§ PROBLEM DETAILS:
From the first line of the records down to the one that holds "Click the Node pools section heading", transcribe each line exactly and add nothing.

§ AVAILABLE RECORDS:

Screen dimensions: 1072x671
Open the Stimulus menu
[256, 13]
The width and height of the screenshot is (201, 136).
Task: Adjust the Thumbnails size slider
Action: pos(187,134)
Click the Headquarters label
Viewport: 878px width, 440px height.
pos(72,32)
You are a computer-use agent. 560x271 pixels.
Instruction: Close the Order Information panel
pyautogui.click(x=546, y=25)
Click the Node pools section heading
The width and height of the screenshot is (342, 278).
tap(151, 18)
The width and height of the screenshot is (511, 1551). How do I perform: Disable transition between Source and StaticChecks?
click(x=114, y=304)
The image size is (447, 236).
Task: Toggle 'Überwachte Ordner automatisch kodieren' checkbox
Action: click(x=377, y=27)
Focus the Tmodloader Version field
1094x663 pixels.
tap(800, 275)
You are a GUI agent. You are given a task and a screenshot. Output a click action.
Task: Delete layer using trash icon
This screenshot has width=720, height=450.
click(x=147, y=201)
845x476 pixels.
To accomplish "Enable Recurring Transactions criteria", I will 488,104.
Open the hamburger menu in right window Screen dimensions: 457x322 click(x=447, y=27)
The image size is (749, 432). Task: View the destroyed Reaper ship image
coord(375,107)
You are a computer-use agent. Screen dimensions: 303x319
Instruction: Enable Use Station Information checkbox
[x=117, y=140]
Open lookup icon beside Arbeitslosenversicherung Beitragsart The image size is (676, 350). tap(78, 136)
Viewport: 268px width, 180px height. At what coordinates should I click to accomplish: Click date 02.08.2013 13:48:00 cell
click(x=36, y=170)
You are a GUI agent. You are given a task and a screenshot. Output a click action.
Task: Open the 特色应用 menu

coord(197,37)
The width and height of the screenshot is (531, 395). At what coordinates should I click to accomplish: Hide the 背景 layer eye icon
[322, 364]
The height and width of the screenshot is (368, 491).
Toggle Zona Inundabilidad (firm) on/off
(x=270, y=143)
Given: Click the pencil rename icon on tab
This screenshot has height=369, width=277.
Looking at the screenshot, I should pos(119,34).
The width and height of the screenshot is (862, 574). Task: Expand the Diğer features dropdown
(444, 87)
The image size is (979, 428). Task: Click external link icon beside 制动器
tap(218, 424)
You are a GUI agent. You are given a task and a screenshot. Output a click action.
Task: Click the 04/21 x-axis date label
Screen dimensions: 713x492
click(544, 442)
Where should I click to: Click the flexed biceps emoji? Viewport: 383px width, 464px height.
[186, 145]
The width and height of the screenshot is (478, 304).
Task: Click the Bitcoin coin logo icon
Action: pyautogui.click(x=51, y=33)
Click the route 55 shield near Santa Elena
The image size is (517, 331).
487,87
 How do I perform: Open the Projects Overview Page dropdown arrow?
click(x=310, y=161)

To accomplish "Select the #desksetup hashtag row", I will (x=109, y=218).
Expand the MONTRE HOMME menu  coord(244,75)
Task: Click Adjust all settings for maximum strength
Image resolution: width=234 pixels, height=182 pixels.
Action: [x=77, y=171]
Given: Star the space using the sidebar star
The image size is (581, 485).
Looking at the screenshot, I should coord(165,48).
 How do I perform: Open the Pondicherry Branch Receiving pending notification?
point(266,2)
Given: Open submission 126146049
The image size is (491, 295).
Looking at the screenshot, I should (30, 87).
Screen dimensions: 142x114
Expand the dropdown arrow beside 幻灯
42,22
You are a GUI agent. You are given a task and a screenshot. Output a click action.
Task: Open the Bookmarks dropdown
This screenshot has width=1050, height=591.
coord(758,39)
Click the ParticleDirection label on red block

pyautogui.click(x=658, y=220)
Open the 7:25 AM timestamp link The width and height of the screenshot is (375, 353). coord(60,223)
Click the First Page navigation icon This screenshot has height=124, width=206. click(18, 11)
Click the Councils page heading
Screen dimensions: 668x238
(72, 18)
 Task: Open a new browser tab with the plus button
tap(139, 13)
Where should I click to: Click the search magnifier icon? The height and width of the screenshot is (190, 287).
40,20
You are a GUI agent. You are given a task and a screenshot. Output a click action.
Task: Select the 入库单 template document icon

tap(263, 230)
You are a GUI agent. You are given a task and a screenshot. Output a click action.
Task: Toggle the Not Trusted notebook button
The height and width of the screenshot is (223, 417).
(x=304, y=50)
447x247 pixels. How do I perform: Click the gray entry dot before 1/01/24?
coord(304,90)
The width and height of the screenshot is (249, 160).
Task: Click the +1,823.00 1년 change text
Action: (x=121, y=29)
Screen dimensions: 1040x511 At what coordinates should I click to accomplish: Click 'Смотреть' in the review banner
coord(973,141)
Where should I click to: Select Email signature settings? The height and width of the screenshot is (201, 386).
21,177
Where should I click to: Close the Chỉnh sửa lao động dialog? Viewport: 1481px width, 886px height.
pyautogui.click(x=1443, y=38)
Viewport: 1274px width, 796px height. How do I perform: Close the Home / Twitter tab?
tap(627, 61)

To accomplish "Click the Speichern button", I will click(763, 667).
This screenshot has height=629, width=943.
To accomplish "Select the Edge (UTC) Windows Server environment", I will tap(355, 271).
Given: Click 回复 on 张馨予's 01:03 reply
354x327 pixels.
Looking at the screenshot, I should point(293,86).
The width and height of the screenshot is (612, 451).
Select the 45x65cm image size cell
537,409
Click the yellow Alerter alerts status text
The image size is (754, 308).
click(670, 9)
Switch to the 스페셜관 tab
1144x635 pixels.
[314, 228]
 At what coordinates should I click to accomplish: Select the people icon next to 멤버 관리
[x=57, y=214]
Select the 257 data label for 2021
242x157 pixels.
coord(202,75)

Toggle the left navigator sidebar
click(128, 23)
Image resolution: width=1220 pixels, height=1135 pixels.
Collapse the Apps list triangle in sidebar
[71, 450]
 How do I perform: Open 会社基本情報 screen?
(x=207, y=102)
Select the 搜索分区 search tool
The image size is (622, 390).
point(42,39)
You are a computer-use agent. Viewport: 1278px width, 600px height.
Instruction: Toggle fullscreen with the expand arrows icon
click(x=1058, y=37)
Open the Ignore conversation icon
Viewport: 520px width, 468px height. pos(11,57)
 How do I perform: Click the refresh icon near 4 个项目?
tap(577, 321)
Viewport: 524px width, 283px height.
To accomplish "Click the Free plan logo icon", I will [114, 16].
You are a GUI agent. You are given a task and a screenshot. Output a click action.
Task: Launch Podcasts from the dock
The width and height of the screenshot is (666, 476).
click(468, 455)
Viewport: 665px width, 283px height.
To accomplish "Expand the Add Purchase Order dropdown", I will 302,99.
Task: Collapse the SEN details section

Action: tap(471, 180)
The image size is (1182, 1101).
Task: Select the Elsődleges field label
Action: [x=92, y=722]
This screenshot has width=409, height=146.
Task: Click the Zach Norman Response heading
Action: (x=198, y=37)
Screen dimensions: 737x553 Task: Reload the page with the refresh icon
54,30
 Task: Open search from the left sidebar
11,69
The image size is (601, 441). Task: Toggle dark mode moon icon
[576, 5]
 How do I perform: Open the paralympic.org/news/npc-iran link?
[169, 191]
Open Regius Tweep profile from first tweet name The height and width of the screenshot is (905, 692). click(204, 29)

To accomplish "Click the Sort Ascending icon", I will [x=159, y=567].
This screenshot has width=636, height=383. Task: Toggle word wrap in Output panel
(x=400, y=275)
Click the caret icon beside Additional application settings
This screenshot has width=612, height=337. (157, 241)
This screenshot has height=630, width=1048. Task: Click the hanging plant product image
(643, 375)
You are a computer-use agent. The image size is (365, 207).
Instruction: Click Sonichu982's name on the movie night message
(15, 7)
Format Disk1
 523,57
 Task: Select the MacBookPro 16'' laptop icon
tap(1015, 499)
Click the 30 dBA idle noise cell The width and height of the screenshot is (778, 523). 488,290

§ OUTPUT:
Screen dimensions: 1072x671
Open the Stimulus menu
[256, 13]
The width and height of the screenshot is (201, 136).
Task: Adjust the Thumbnails size slider
Action: pos(187,134)
Click the Headquarters label
Viewport: 878px width, 440px height.
pos(72,32)
You are a computer-use agent. 560x271 pixels.
Instruction: Close the Order Information panel
pyautogui.click(x=546, y=25)
Click the Node pools section heading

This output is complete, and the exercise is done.